Background: Cholinesterase inhibitors are routinely applied in the treatment of Alzheimer’s
disease, and seeking new cholinesterase inhibitors is a priority.
Objectives: Twenty seven compounds were compared, including ones not previously tested. An attempt
was undertaken to precisely describe the role of alcohol in the inhibitory activity. This paper underlines
the role of a “false positive” blank sample in the routine analysis.
Methods: The inhibition of cholinesterase was measured using Ellman’s colorimetric method with a few
modifications designed by the authors (including the “false-positive” effect). The inhibitory role of
ethanol and methanol was also carefully evaluated. The present and past results were compared taking
the source of enzyme and alcohol content into consideration.
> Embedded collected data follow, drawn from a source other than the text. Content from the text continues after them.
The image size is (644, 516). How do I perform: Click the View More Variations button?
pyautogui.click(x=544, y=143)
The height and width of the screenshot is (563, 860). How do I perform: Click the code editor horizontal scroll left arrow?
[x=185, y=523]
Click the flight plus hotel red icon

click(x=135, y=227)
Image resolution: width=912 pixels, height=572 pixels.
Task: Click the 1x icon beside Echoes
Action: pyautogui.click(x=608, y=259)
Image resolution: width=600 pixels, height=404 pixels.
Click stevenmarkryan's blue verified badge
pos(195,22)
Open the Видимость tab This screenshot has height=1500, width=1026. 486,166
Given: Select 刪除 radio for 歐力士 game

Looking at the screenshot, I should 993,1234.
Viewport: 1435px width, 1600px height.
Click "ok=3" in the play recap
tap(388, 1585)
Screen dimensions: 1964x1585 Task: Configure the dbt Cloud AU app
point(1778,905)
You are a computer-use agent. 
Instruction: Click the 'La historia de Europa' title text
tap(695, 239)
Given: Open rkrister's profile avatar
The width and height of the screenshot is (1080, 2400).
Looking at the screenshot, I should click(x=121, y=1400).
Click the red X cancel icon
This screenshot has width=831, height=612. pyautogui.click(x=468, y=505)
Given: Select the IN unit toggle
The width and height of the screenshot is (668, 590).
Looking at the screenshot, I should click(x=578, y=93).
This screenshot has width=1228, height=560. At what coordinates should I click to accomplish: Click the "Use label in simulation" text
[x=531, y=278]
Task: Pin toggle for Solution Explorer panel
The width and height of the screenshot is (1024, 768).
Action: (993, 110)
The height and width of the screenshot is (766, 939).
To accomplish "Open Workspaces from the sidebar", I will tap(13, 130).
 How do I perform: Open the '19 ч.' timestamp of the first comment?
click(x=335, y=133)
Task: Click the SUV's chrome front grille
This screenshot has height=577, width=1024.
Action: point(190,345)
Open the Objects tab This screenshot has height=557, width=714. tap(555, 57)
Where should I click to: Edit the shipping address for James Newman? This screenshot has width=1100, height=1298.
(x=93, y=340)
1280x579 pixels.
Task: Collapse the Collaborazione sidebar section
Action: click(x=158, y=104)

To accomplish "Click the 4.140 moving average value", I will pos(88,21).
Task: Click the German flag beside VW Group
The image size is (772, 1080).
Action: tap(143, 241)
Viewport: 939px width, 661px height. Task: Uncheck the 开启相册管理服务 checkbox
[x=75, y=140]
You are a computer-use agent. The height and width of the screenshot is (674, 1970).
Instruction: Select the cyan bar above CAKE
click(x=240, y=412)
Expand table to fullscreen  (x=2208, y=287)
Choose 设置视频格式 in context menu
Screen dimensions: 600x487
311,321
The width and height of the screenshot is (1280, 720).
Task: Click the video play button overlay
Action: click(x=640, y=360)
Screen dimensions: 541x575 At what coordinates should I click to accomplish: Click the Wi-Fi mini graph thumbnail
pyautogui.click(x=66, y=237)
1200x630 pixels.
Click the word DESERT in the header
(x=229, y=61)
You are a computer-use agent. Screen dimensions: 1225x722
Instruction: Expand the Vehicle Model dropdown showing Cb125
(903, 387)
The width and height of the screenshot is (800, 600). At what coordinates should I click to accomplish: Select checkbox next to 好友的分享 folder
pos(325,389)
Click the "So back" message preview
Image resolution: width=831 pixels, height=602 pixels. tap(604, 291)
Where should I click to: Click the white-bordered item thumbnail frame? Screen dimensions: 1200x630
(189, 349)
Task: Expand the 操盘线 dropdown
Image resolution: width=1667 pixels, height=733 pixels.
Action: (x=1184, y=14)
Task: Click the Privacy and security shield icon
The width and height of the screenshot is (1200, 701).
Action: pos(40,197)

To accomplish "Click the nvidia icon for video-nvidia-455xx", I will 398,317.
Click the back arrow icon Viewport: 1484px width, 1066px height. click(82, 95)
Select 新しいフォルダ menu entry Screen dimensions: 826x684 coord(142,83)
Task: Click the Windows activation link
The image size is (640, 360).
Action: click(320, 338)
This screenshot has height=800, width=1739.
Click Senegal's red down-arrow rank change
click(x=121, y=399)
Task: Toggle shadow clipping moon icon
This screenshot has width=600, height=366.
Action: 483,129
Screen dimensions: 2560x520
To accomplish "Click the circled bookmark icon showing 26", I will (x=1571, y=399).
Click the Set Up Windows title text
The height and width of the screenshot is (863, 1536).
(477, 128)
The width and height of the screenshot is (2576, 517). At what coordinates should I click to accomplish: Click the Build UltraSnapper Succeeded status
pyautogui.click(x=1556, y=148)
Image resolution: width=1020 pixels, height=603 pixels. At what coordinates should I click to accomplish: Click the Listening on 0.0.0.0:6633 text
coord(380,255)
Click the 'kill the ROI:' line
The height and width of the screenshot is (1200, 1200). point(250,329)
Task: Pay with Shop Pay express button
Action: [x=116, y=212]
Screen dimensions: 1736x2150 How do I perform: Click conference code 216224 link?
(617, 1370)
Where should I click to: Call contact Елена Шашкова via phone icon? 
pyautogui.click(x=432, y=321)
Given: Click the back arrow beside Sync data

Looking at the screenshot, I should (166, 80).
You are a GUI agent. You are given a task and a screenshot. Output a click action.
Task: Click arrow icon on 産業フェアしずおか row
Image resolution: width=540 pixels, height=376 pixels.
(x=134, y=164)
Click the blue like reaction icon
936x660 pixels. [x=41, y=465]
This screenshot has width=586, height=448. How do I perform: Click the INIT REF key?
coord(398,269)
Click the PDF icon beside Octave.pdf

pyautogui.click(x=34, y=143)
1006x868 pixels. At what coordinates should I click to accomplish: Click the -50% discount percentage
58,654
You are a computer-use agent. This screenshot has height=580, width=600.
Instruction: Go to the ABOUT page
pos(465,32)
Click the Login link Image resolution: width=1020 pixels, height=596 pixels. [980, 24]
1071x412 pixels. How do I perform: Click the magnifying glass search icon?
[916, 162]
Results: For the first time, new inhibitors were identified, namely: methyl jasmonate, 1R-(−)-nopol
((anti-acetyl-(AChE) and butyrylcholinesterase (BChE) activity)) and 1,4-cineole, allo-aromadendrene,
nerolidol, β-ionone, and (R)-(+)-pulegone (anti-BChE activity). Oleanolic acid and (+)-β-citronellene
(not previously studied) proved to be inefficient inhibitors. For a number of well-known inhibitors (such
as nerol, (−)-menthol, (+)-menthol, isoborneol, (−)-bornyl acetate, limonene, α-pinene, β-pinene, α-
ionone, and eugenol) some serious discrepancies were observed between our findings and the results of
previous studies. Ethanol and methanol showed no anti-AChE activity up to 0.29% (v/v) and 0.23%
(v/v), respectively. Similarly, ethanol up to 0.33% (v/v) and methanol up to 0.29% (v/v) did not inhibit
the activity of BChE.
Conclusion: It can be stated that the impact of alcohol should be precisely determined and that blank
“false-positive” samples should be processed together with test samples. Furthermore, the effect of the
enzyme origin on the result of this test must be taken into consideration.